東芝と東芝インフラシステムズは、新エネルギー・産業技術総合開発機構(NEDO)が委託する「ポスト5G情報通信システム基盤強化研究開発事業」の一環として、電波マップを作成することでロボットの移動経路を制御する技術を開発し、ローカル5Gを活用したサーバ集約型技術により移動ロボット群のリアルタイム制御に成功したことを発表した。

EC市場の活性化に伴い物流量が増加している一方で、人口減少による労働力の低下や、2024年4月から適用されるドライバーの時間外労働の上限規制など、いわゆる2024年問題への対応が求められる状況となっているが、その解決には多くの課題が指摘されている。

そうしたさまざま課題に対応するため、物流倉庫や工場などでは自動搬送システムの導入などによる物流の効率化が進められている。しかし、現在導入が進められている自律走行型ロボットを用いた自動搬送システムは、通信の遅延やゆらぎによるロボットの制御ミスを防ぐことを目的に、移動計画や位置推定、制御などの機能をロボット本体に搭載する手法が多く用いられているという。そのため、ロボット1台当たりの設置価格や消費電力が高くなり、複数台のロボットを導入する場合のコストが高くなってしまう課題があるとする。

また、ロボットの消費電力が増加することで、充電頻度が増加し稼働率が低下してしまうという課題のほか、搬送する荷物の大きさや重さに対応した異なる種類やサイズのロボットが必要となると、さらなるコスト増となってしまうことも課題とされているのが現状だという。

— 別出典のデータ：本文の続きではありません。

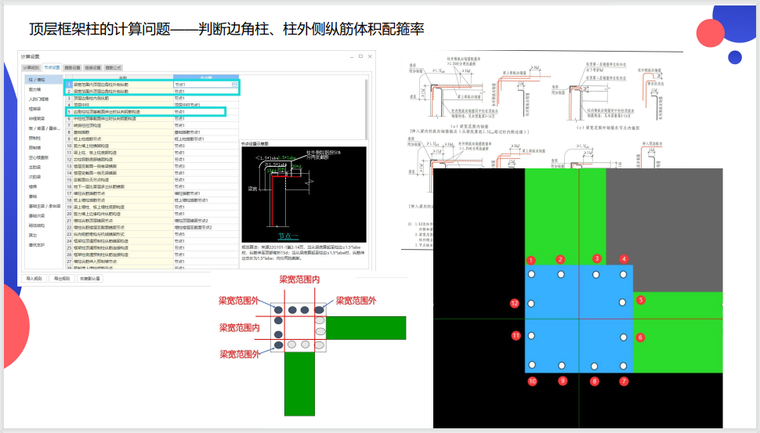The image size is (760, 433).
Task: Select red rebar marker number 10
Action: pyautogui.click(x=532, y=381)
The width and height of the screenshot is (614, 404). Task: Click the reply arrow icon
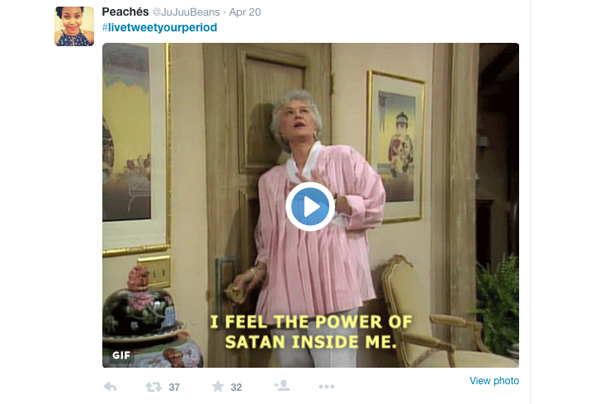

このような背景を踏まえ、東芝と東芝インフラシステムズは、ポスト5G時代の自動搬送システムにおける移動ロボット制御技術の研究開発をNEDOの委託のもとで実施。その成果として今回、ローカル5Gを活用したサーバ集約型技術でロボットの移動経路を制御することに成功したことを明らかにした。

具体的には、ロボットの頭脳にあたる機能をサーバにて集約制御するシステムを開発したことで、ロボット本体は運ぶ機能のみを搭載するシンプルな構成とすることが可能となった。また、電波の遅延や干渉で制御信号がロボットまで到達せず、ロボットが停止するといった問題に対しては、低遅延特性・低ゆらぎ特性を持つローカル5Gを活用することで解決できたという。両社は、この技術を活用すれば、ロボット1台当たりの低コスト化と消費電力の低減を実現できるとするほか、充電頻度の抑制による稼働率向上も見込めるとしている。

  • 従来の自律走行型とサーバ集約型の自動搬送システムのイメージ

    従来の自律走行型(左)とサーバ集約型(右)の自動搬送システムのイメージ(資料提供:東芝、以下すべて同様)

このほか、物流倉庫や工場などでは荷物の搬入出に伴って物理的環境が常に変化するほか、通路に置かれた障害物の有無などによって電波環境が変動する問題があるが、ロボットが移動中にモニタリングしたローカル5Gの電波状況をサーバ側でマップに落とし込むことで、電波状況の強弱に応じてロボットの走行経路を動的に制御する技術も開発。この技術を活用することで、電波マップがロボット群からの電波受信強度情報をもとに逐次アップデートが行われることとなるほか、サーバもそうした電波マップの変化から走行経路上の電波受信強度を予測しながらロボットの経路を選択することができるようになり、ロボット群は受信強度が十分にある経路を効率よく停止することなく走行できるようになるという。

  •  電波マップに基づいてロボットの走行経路を動的に制御する技術実証の様子

    電波マップに基づいてロボットの走行経路を動的に制御する技術実証の様子

今回の取り組みでは12台のロボット群で実証が行われ、サーバ集約型の自動搬送システムを導入することで、中・大規模の物流倉庫や工場などにおいて自動搬送システムの導入コストをロボット100台に対して約10%低減できることが示されたとするほか、消費電力を約14%低減しつつ、稼働率を約16%向上させることが見込める結果を得たという。ロボットの台数に合わせた拡張性のあるシステム構成がされているため、100台以上のロボットが稼働する中・大規模の物流倉庫や工場などへの適用も可能だとしている。

なお、両社は今後、2025年の事業化を目指して物流倉庫や工場などでの実証を進め、物流の効率化と労働力不足の解決に貢献したいとしている。